Selon des observateurs proches de la filière farine-pain, notamment les meuniers et leurs commerciaux, 40% des boulangers parisiens intra-muros sont aujourd’hui d’origine maghrébine. Dans la région Ile-de-France, le chiffre pourrait monter jusqu’à 50%. Le simple dégustateur invétéré́ que je suis, se rendant depuis presque vingt ans dans une dizaine de boutiques chaque semaine, remarque un changement net dans un recrutement historiquement franco-français, voire franco-normand ; et on peut déceler ces mêmes tendances en regardant la publication des mutations de fonds de commerce.
Il n’est pas exagéré de dire qu’il s’agit d’une véritable révolution dont personne ne veut parler. Au début de cette transformation, les meuniers, qui étaient les mieux placés pour s’en apercevoir, s’en sont inquiétés : au moment où, après 25 ans de lutte pour le retour du bon pain, leurs efforts semblaient enfin récompensés, ces nouveaux venus seraient-ils en mesure de panifier à la française, selon les nouvelles exigences « de la tradition »? Deuxième souci, encore plus délicat à articuler : quelle serait la réaction des clients consommateurs, notamment dans les quartiers bourgeois ?
« Occuper ce terrain très français »
En fait, la transition s’est réalisée plutôt en douceur. Il y a de bons et de moins bons fabricants de baguettes de tradition chez tous les boulangers, quelle que soit leur origine. L’autre jour, j’ai visité le fournil d’un artisan d’origine maghrébine dans le XIIe arrondissement, qui m’a montré une méthode intéressante de forte hydratation, qui débouchait sur une baguette à croûte fine délicieusement parfumée : ce jeune homme, comme beaucoup de ses collègues, est en quête d’excellence. Chez les nouveaux venus, parfois sans expérience ou recyclés d’autres métiers, mais souvent pénétrés de la culture du pain très féconde de leur pays d’origine, il n’y a pas eu de diminution de consommation : ils ont su occuper ce terrain très français.

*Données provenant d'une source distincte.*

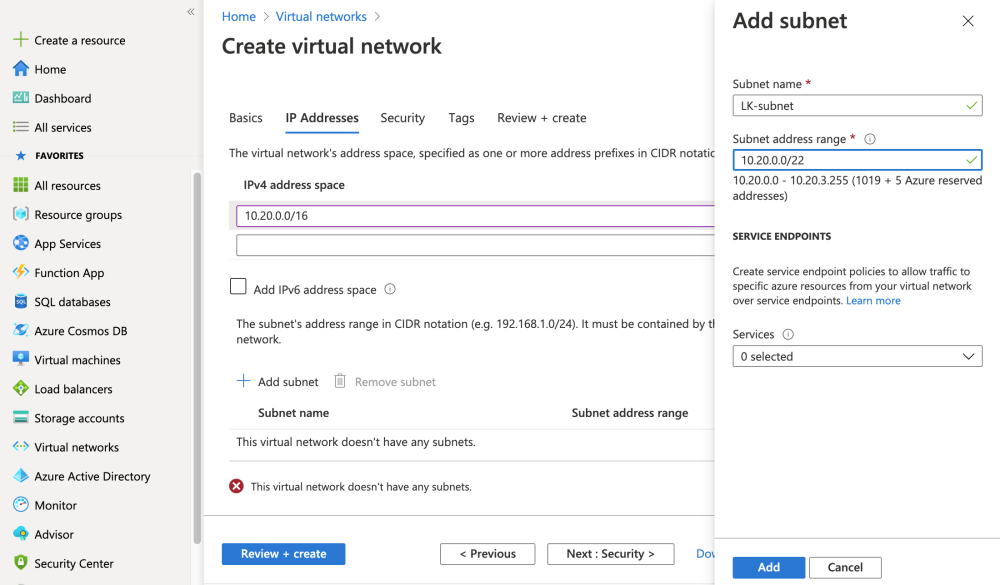This screenshot has height=585, width=1000.
Task: Click Virtual networks in the breadcrumb
Action: click(320, 17)
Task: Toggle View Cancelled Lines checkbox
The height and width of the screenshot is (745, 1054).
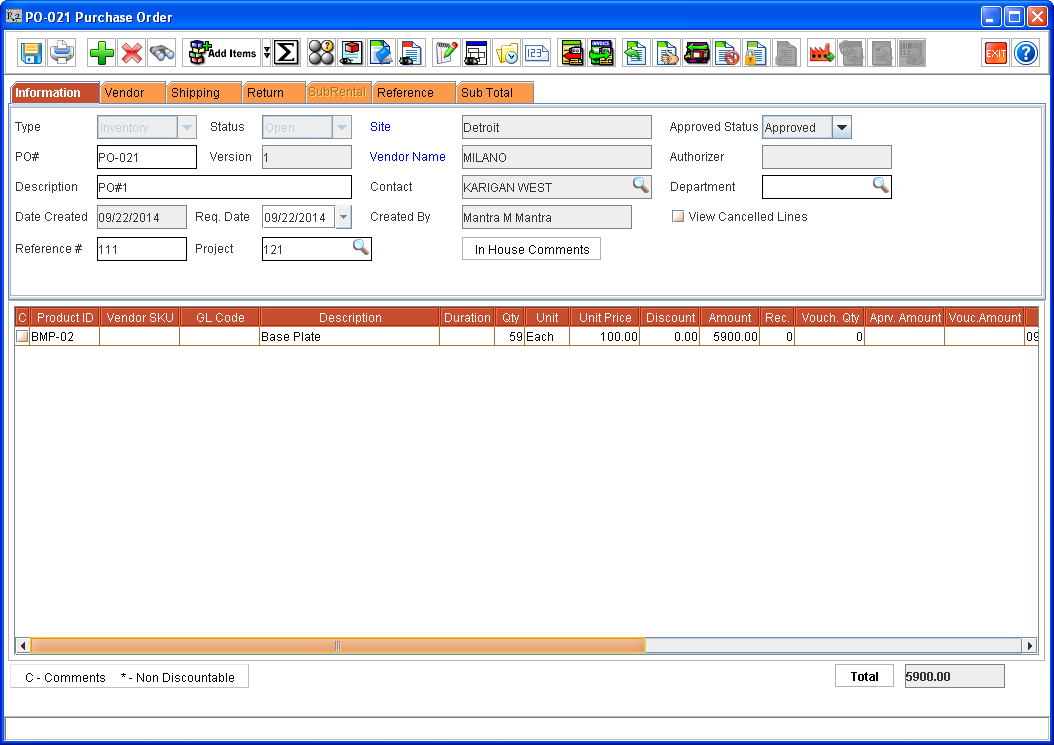Action: (677, 216)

Souvent grâce à des systèmes de financement originaux, basés sur réseaux et familles plutôt que sur banques, certains boulangers d’origine maghrébine gèrent plusieurs boutiques.

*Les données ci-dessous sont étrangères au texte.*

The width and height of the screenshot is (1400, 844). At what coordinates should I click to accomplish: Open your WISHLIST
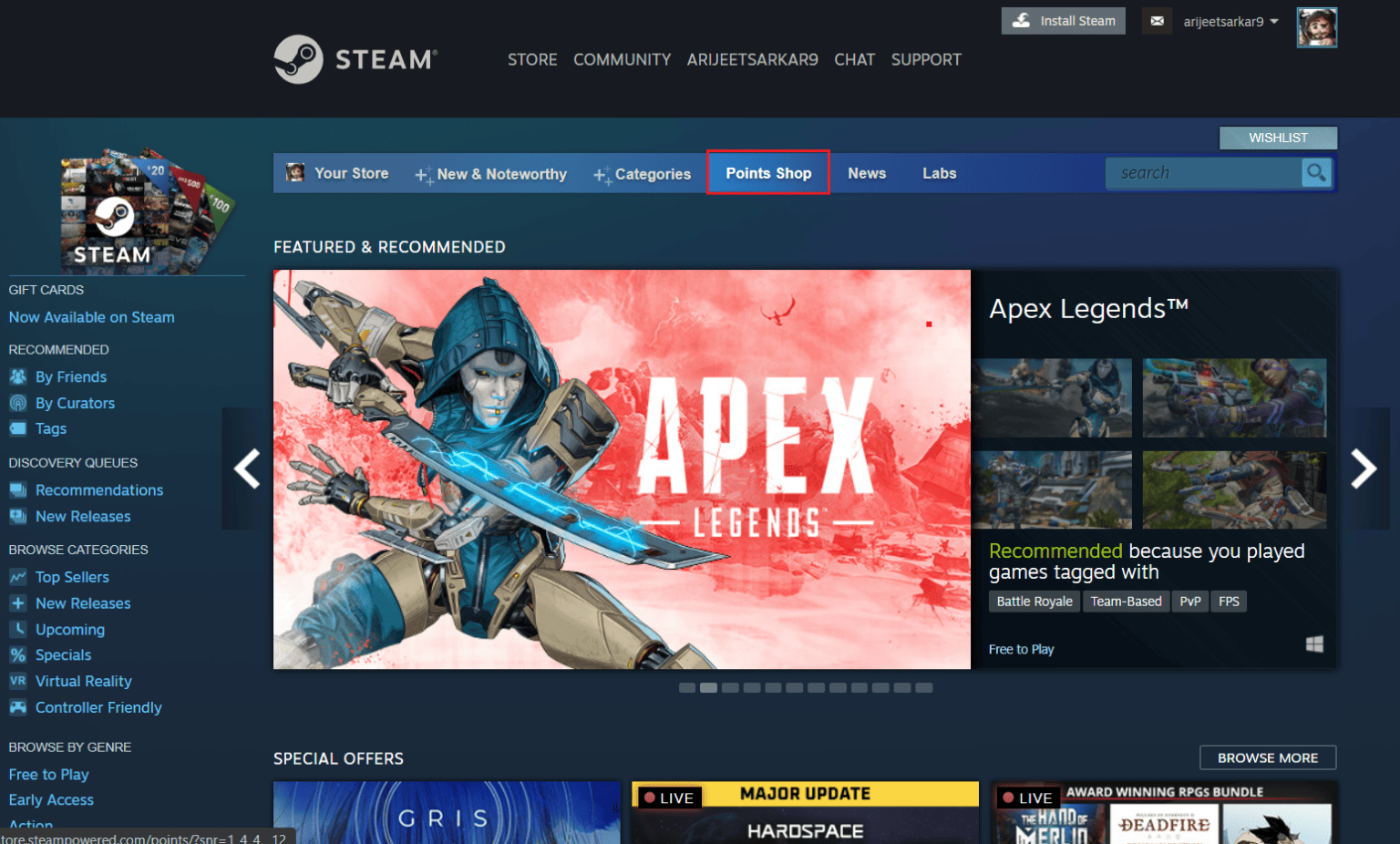[x=1278, y=138]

Déjà en 2008, un jeune d’origine tunisienne, Meilleur Ouvrier de France (MOF) à 24 ans, a arraché le premier prix dans le concours de la baguette, après avoir eu celui du meilleur croissant l’année d’avant. En 2013, un Franco-Tunisien a obtenu le prix de la baguette. Entre les deux, un Français d’origine sénégalaise a réalisé l’exploit sans précédent d’être lauréat deux fois. Le monde bouge, même ses microcosmes les plus fermés.
Le roman national du pain est désormais définitivement bariolé. Le moment me semble venu pour que cette présence maghrébine — une vraie chance pour la France, un ferment tonique pour la boulangerie — ne reste plus confidentielle. La liste des lauréats du millésime 2018 montre que la boulangerie, métier porteur, voire lucratif pour ceux qui y mettent un peu de passion, est aussi une voie formidable d’intégration choisie, réussie, épanouie. Voilà un bel exemple d’une France apaisée et enrichie dans ses retranchements culturels les plus traditionnels.
Steven L. Kaplan est un historien américain, spécialiste du pain. Il partage sa vie entre la France et les Etats-Unis, enseignant dans les deux pays : à Cornell University (New York) et à l’université de Versailles Saint-Quentin-en-Yvelines (près de Paris). Il est l’auteur d’ouvrages universitaires sur le pain français du XVIIIe siècle jusqu’à nos jours, ainsi que de livres destinés au grand public, comme Le retour du bon pain (Perrin, 2002). Son étude Raisonner sur les blés : Essais sur les Lumières économiques est paru en août 2017 chez Fayard.